Les règles d’assurance chômage spécifiques aux intermittents du spectacle - les fameuses annexes VIII et X de la convention d’assurance chômage - constituent un dossier complexe techniquement et, on le sait, particulièrement sensible socialement. C’est devenu d’ailleurs un sujet récurrent...
Chacun sait ici, pour avoir, sur son territoire, à gérer des établissements culturels ou à participer à la naissance et à l’épanouissement d’un festival, d’un centre de danse ou encore d’un théâtre, combien la situation des intermittents est loin de la caricature que l’on en fait ici ou là.
Chacun sait aussi la responsabilité collective que nous avons concernant le statut de ces intermittents, ou du moins ce qu’il est devenu.
Disons-le tout net, la réforme est nécessaire, car le déséquilibre comptable des annexes VIII et X est exorbitant : 1, 2 milliard d’euros pour 200 millions d’euros de recettes. Ce n’est pas tenable longtemps !
Que se passe-t-il, en réalité ? Comme Alain Dufaut l’a souligné au nom de la commission de la culture, de l’éducation et de la communication lors de la discussion générale, depuis les nombreuses années que nous travaillons sur ce sujet, nous avons pu observer que les règles légitimes, c’est-à-dire adaptées à l’emploi discontinu dans le milieu du spectacle, sont devenues un régime, puis un statut, tout à fait contestable, puisqu’il est surtout financé par la solidarité interprofessionnelle au seul titre de l’assurance chômage.
En d’autres termes, on en fait trop porter par l’assurance chômage et la solidarité interprofessionnelle. Il faut donc rétablir une certaine proportion et, surtout, mener une réflexion pour une réforme plus large, qui traite de l’emploi dans le monde du spectacle, de l’activité culturelle, plutôt que du seul paramétrage des annexes VIII et X.
C’est précisément le travail qu’a conduit notre commission avec Maryvonne Blondin, rapporteur d’un groupe de travail sur le sujet. C’est aussi le travail de la mission lancée il y a un an avec Jean-Patrick Gille, Hortense Archambault et Jean-Denis Combrexelle.
Ces missions ont bien identifié les pistes de réforme, au-delà de la seule assurance chômage. Elles ont été d’ailleurs pour partie évaluées par un groupe d’experts reconnus. C’était une première et cela a été bénéfique à l’ensemble des partenaires sociaux, qui sont en conflit depuis des années sur ces sujets.

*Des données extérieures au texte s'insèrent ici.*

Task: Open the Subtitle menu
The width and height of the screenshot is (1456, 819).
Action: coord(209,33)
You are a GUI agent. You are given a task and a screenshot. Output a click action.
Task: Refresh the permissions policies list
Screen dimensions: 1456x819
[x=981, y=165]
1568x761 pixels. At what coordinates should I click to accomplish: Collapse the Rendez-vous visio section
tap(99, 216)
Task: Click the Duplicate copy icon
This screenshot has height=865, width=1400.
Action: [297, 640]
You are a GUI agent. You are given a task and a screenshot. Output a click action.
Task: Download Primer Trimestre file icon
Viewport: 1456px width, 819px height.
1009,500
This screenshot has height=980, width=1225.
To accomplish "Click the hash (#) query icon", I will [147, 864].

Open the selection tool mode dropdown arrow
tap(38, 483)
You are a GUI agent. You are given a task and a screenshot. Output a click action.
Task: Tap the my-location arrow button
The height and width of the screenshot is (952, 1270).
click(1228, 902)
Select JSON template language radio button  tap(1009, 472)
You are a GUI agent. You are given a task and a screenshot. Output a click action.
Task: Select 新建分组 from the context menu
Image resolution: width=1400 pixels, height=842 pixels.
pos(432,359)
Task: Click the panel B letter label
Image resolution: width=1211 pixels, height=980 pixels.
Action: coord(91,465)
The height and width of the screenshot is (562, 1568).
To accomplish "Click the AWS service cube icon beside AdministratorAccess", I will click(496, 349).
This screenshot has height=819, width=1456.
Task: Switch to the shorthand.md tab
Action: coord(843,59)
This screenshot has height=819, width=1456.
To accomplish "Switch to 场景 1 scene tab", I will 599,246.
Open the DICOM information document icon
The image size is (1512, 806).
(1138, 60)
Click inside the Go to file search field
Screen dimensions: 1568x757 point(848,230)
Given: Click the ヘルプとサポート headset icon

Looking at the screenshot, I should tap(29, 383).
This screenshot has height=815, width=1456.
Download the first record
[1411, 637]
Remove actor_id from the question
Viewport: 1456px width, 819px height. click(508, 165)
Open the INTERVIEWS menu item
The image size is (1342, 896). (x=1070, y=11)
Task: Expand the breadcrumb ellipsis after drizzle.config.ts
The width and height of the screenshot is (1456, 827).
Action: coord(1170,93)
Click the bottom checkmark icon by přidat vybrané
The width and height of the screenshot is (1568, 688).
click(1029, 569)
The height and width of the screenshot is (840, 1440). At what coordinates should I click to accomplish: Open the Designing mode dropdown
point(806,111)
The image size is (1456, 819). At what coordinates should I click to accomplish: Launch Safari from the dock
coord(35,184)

Cette mission de concertation propose une réforme plus vaste et une partie décisive de ses préconisations est traduite dans cet article 20. C’est pourquoi notre commission de la culture a adopté une position constructive, en concertation étroite avec la commission des affaires sociales.
Cet article est utile à la réforme, il en est même un gage : la reconnaissance de règles spécifiques ne fige pas la situation actuelle ; au contraire, elle sécurise la prise en compte des conditions particulières d’exercice des professions du spectacle, dans le droit fil de ce que nous faisons depuis près de cinquante ans. Le mécanisme de consultation, plus solide que la négociation déléguée, tout en répondant à la demande des professionnels, et le réexamen des contrats à durée déterminée d’usage, les CDDU, font espérer une nécessaire remise en ordre. Enfin, la meilleure prise en compte des « matermittentes » est tout simplement une mesure de justice sociale.
Mes chers collègues, l’heure est donc à l’évaluation des pistes de réforme et à la recherche concertée des meilleures solutions, et non à la caricature.
Pour toutes ces raisons, je voterai cet article 20 tel qu’il est issu des travaux de nos deux commissions.
S’il importe d’organiser dans le cadre interprofessionnel des mécanismes d’assurance chômage mieux régulés, il faut aussi mettre en place des mécanismes de financement de la création du spectacle qui ne pèsent plus de manière aussi lourde sur la solidarité interprofessionnelle.
En d’autres termes, il faut être conscient que les pistes évoquées sont essentielles, mais qu’elles n’apporteront que des solutions partielles au problème du financement du spectacle. En effet, celui-ci nécessite une intervention publique de l’État et des collectivités, on le sait, dans un contexte de rigueur budgétaire qui s’impose à tous.
Pour l’instant, je ne vois pas de perspectives sur ce sujet plus vaste ; il faudra donc travailler à nouveau la question, peut-être dans le cadre de l’examen du projet de loi relatif à la création.